There used to be an academic journal on abusive language called Maledicta. One of the papers I remember reading was on how what is considered profane and swear-worthy varies considerably by time, place, and class. For example, sailors have been noted for their profanity since at least the 1600s. Also, the current popularity of George Carlin’s seven words is not a constant. Blasphemy for example used to be considerably more popular among English-speakers than it is today.
I need the “Fucketh Yeah” gif on a tee shirt. Righteth now!!!!
It’s one of my faves, & I have to resist not over-using it :D
Back in college, I came across a book on language from the 1960s. It had an entire chapter on the etymology of the word “fuck.” One of the interesting takeaways from that chapter was that English is virtually unique in having created “taboo” words—when I mentioned this to one of my professors, she said, “What’s ‘Pog Mo Thoin’ then?” and I responded, “Crude, but not taboo.”
It also said that the taboo was slowly eroding, and that the more it was used in common parlance, the less taboo it would be. And I have really seen that in my own lifetime. These days, I’ve heard it from kids. Heck I’ve heard it from my own kids, who don’t get soap in the mouth like in A Christmas Story. They get told that they shouldn’t say that, because if they do, it’s going to come out at some point that it’s not okay. (I also had to tell them to stop saying “what the ——” when the last word was perfectly fine, because it came out as WTF once or twice.)
The really interesting part is watching older movies, like Spaceballs, and realizing that even though the swearing is mild by today’s standards, it hits harder because it was transgressive when it was filmed.
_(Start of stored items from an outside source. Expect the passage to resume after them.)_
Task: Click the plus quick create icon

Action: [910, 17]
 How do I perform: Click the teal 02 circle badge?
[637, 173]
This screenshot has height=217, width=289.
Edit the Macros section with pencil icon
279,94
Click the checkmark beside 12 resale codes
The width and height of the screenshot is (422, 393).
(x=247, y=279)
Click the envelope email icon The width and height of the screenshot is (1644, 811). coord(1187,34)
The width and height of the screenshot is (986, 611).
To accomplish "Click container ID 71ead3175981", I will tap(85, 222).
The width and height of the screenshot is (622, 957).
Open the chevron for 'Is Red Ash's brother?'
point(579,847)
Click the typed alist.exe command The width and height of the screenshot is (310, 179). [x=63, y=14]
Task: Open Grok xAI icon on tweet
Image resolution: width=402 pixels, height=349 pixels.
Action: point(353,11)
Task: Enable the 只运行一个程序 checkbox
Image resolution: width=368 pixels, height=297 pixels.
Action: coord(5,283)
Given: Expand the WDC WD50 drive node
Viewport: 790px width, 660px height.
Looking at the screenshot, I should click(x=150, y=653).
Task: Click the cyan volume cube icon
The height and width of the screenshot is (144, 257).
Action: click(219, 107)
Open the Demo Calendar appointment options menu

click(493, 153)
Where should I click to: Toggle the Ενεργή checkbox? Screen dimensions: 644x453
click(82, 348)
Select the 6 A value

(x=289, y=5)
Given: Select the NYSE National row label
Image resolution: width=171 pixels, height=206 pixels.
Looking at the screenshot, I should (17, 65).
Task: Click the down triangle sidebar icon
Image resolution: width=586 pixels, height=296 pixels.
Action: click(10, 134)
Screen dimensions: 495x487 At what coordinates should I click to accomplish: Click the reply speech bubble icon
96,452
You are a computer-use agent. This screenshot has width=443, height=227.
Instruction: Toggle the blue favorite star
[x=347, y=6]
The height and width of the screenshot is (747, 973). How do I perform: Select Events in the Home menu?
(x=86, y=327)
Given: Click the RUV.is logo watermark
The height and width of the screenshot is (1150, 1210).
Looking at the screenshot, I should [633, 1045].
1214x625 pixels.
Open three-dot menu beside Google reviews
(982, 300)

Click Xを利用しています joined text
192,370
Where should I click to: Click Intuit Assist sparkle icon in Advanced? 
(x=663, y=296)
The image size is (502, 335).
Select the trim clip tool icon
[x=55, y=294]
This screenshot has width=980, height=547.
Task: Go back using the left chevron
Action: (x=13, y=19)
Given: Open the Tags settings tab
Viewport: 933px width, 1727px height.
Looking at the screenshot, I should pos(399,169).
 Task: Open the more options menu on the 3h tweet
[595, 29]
And I laugh at anyone trying to be edgy and transgressive by throwing around swearing today. It’s no big deal anymore.
The 19th-century adventurer and Arab scholar Sir Richard Burton, translator of the Thousand and One Nights and the Kama Sutra, with all the naughty bits not only left in but commented on in extensive notes (whose surname was nicked by a young Welsh actor born Richard Jenkins, when he found there was already a Richard Jenkins on Equity’s books), pointed out that while cursing really seems to be universal in human culture, swearing is not. He said – is there anyone here who can confirm or deny this? – that while ‘Damn you!’ makes perfect sense to an Arab, the word ‘Damn!’ on its own does not.
Failure to build in differences like that – cursing vs swearing, obscenity vs blasphemy, and so on – when writing strong language for a period novel or movie can really grate. Yes, Imperial Roman and 15th-century Norwegian rough characters certainly cursed and probably swore, but just lazily scattering 21st-century swears such as ‘Shit!’ and ‘Fuck yeah!’ into the dialogue just doesn’t cut it, for me anyway.